(PROMPT) Write the records out once more, so that nothing differs from the original.

··· DATA TO EXAMINE ···

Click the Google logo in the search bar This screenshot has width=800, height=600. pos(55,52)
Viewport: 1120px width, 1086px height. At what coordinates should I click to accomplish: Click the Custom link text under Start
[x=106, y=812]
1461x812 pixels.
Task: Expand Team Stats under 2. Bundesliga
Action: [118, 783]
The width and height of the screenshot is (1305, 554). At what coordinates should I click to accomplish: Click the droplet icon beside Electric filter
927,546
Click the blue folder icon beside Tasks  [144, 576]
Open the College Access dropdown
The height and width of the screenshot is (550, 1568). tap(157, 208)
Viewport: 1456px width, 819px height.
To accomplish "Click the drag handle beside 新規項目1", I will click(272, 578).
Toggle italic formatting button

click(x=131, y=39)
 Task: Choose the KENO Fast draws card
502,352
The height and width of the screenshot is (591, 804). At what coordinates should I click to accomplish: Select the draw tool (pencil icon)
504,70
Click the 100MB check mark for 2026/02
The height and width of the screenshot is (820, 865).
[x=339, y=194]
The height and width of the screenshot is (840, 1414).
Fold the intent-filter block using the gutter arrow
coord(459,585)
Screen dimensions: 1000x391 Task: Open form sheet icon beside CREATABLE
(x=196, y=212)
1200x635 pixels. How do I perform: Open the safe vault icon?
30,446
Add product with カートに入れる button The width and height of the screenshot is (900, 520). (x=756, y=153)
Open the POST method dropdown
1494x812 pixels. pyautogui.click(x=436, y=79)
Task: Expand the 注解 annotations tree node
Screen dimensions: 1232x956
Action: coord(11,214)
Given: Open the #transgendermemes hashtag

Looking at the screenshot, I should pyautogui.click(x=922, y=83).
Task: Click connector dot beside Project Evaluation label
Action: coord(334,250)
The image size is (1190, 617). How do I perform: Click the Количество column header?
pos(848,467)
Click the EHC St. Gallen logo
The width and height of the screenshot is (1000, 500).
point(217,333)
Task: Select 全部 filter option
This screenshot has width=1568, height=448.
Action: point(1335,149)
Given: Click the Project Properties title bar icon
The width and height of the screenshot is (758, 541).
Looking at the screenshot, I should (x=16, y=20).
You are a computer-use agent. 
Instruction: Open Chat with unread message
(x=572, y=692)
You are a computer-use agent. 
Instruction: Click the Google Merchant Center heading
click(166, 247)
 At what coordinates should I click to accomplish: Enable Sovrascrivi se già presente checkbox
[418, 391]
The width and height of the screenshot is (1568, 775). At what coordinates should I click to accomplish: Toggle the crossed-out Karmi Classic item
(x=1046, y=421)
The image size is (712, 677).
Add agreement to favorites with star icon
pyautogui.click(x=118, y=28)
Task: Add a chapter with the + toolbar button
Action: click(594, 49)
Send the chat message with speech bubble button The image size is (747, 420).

···

(RESULT)
Click the Google logo in the search bar This screenshot has width=800, height=600. pos(55,52)
Viewport: 1120px width, 1086px height. At what coordinates should I click to accomplish: Click the Custom link text under Start
[x=106, y=812]
1461x812 pixels.
Task: Expand Team Stats under 2. Bundesliga
Action: [118, 783]
The width and height of the screenshot is (1305, 554). At what coordinates should I click to accomplish: Click the droplet icon beside Electric filter
927,546
Click the blue folder icon beside Tasks  [144, 576]
Open the College Access dropdown
The height and width of the screenshot is (550, 1568). tap(157, 208)
Viewport: 1456px width, 819px height.
To accomplish "Click the drag handle beside 新規項目1", I will click(272, 578).
Toggle italic formatting button

click(x=131, y=39)
 Task: Choose the KENO Fast draws card
502,352
The height and width of the screenshot is (591, 804). At what coordinates should I click to accomplish: Select the draw tool (pencil icon)
504,70
Click the 100MB check mark for 2026/02
The height and width of the screenshot is (820, 865).
[x=339, y=194]
The height and width of the screenshot is (840, 1414).
Fold the intent-filter block using the gutter arrow
coord(459,585)
Screen dimensions: 1000x391 Task: Open form sheet icon beside CREATABLE
(x=196, y=212)
1200x635 pixels. How do I perform: Open the safe vault icon?
30,446
Add product with カートに入れる button The width and height of the screenshot is (900, 520). (x=756, y=153)
Open the POST method dropdown
1494x812 pixels. pyautogui.click(x=436, y=79)
Task: Expand the 注解 annotations tree node
Screen dimensions: 1232x956
Action: coord(11,214)
Given: Open the #transgendermemes hashtag

Looking at the screenshot, I should pyautogui.click(x=922, y=83).
Task: Click connector dot beside Project Evaluation label
Action: coord(334,250)
The image size is (1190, 617). How do I perform: Click the Количество column header?
pos(848,467)
Click the EHC St. Gallen logo
The width and height of the screenshot is (1000, 500).
point(217,333)
Task: Select 全部 filter option
This screenshot has width=1568, height=448.
Action: point(1335,149)
Given: Click the Project Properties title bar icon
The width and height of the screenshot is (758, 541).
Looking at the screenshot, I should (x=16, y=20).
You are a computer-use agent. 
Instruction: Open Chat with unread message
(x=572, y=692)
You are a computer-use agent. 
Instruction: Click the Google Merchant Center heading
click(166, 247)
 At what coordinates should I click to accomplish: Enable Sovrascrivi se già presente checkbox
[418, 391]
The width and height of the screenshot is (1568, 775). At what coordinates should I click to accomplish: Toggle the crossed-out Karmi Classic item
(x=1046, y=421)
The image size is (712, 677).
Add agreement to favorites with star icon
pyautogui.click(x=118, y=28)
Task: Add a chapter with the + toolbar button
Action: click(594, 49)
Send the chat message with speech bubble button The image size is (747, 420).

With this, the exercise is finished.